MATERIAL TO PROCESS:
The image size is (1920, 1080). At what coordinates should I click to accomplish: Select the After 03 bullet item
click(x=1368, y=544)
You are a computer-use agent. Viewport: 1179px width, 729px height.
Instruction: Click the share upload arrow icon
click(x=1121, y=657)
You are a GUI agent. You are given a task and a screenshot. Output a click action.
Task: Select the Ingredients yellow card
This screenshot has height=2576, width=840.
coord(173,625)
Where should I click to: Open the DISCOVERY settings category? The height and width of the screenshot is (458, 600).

TASK OBJECTIVE: Output the lines as a JSON list of strings, one string per line and with no blank lines, starting with the line containing "You are a GUI" and continuing through the last line of the items.

FULL SOLUTION:
[
  "You are a GUI agent. You are given a task and a screenshot. Output a click action.",
  "Task: Select the Ingredients yellow card",
  "This screenshot has height=2576, width=840.",
  "coord(173,625)",
  "Where should I click to: Open the DISCOVERY settings category? The height and width of the screenshot is (458, 600)."
]